The weekend belonged once more to Will Ferrell, who saw skating comedy Blades Of Glory slice the ice for a second winning weekend, making $23 million over the Easter weekend. Also doing swift business to stay in second place was Disney’s Meet The Robinsons, which will have the studio’s execs feeling happier as the movie only dropped about 32% to take in $17 million for $52.2 million so far. It doesn’t point to The Robinsons becoming a blockbuster, but at least it shouldn’t be a flop.
Taking some of that family ticket trade was Ice Cube’s kiddie-orientated comedy Are We Done Yet? With a Wednesday opening to take advantage of school holidays and the extended Easter weekend, Cube’s latest PG outing took $15 million.
You have to look down at fourth place to find poor old Grindhouse, which appears to have suffered from niche appeal, a poor choice of weekend (counter-programming against all the family fluff might have seemed a good idea, but it didn’t really work out when the majority of cinema-going over Easter is entire families) and length to stagger bloodied and beaten to $11.5 million. With a $53 million budget to recoup, it’s going to have to hope that international audiences love it.

▶ [SUPPLIED DATA]
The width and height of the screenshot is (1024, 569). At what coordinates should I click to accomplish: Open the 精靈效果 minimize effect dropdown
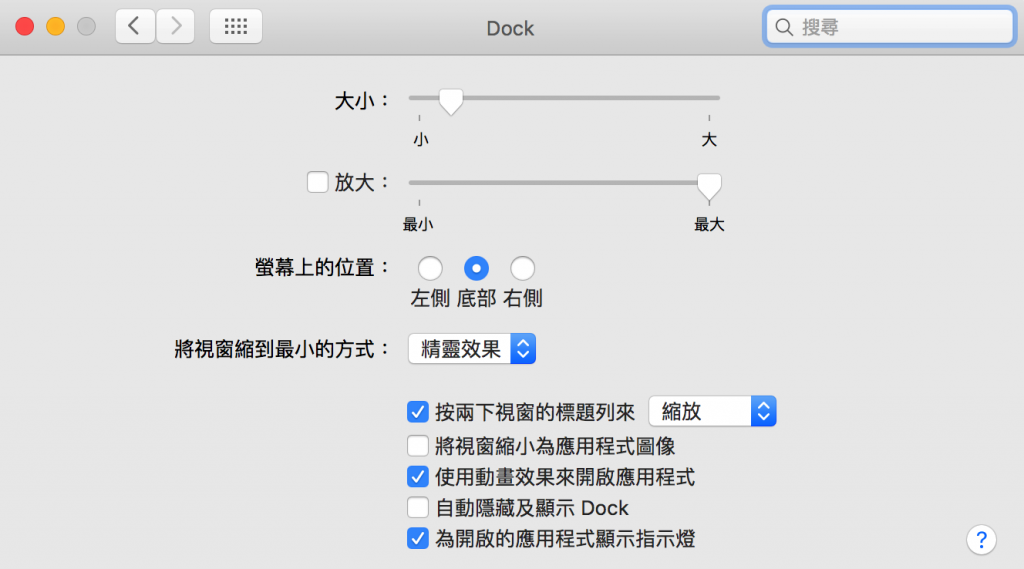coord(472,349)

* * *

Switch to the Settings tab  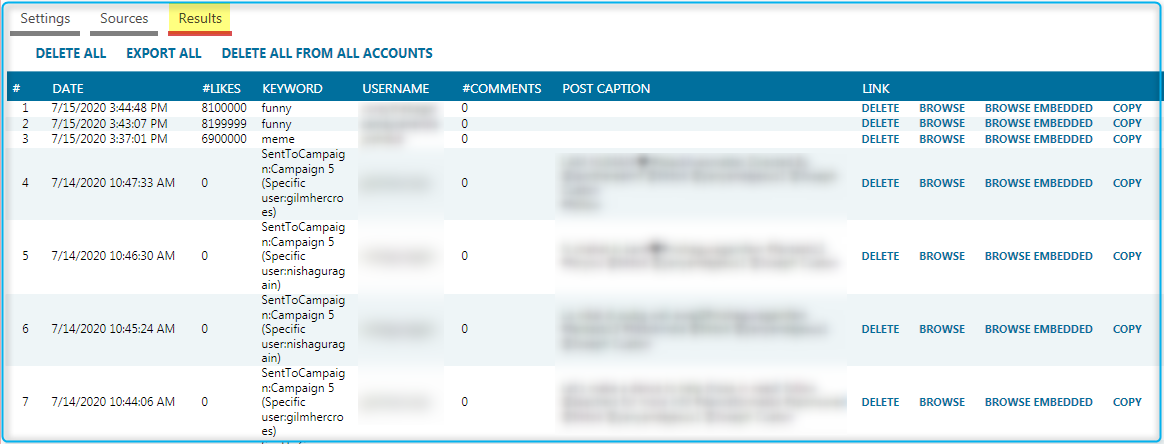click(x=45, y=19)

▶ [REQUIRED WORK]
A - According to the box office report, why did releasing Grindhouse as counter-programming over Easter fail to pay off? Answer in one to three sentences.
B - In the box office report, swap "Easter" for "spring break" and write out the stretch from "The weekend belonged" through "took $15 million.".
C - Write the next part of the box office report, picking up after its final sentence.

▶ [RESPONSES IN ORDER]
A - Counter-programming Grindhouse against the family releases did not work because most moviegoers over Easter are entire families. That left little audience for an adult film like Grindhouse.

B -
The weekend belonged once more to Will Ferrell, who saw skating comedy Blades Of Glory slice the ice for a second winning weekend, making $23 million over the spring break weekend. Also doing swift business to stay in second place was Disney’s Meet The Robinsons, which will have the studio’s execs feeling happier as the movie only dropped about 32% to take in $17 million for $52.2 million so far. It doesn’t point to The Robinsons becoming a blockbuster, but at least it shouldn’t be a flop.
Taking some of that family ticket trade was Ice Cube’s kiddie-orientated comedy Are We Done Yet? With a Wednesday opening to take advantage of school holidays and the extended spring break weekend, Cube’s latest PG outing took $15 million.

C -
Also opening poorly at fifth was Warners’ stab at the faith crowd with wrathful plague thriller The Reaping. Hilary Swank’s attempt to take the money and run didn’t exactly score with audiences, opening to $10.1 million. It’ll need a miracle to make any real profit.
Still performing well were those Spartans of 300, which added $8.8 million to its total of $193.9 million in sixth. It’s expected to break the $200 million mark sometime next week. And talking of survivors, Wild Hogs drove into seventh for $6.8 million and $145.4 million so far.
Mark Wahlberg’s gun-loving thriller Shooter dropped to eighth, making $5.8 million, while those heroes in a half-shell (TMNT) saw the new family films eat into their performance, tumbling to ninth and nabbing $4.8 million for a running total of $46.6 million.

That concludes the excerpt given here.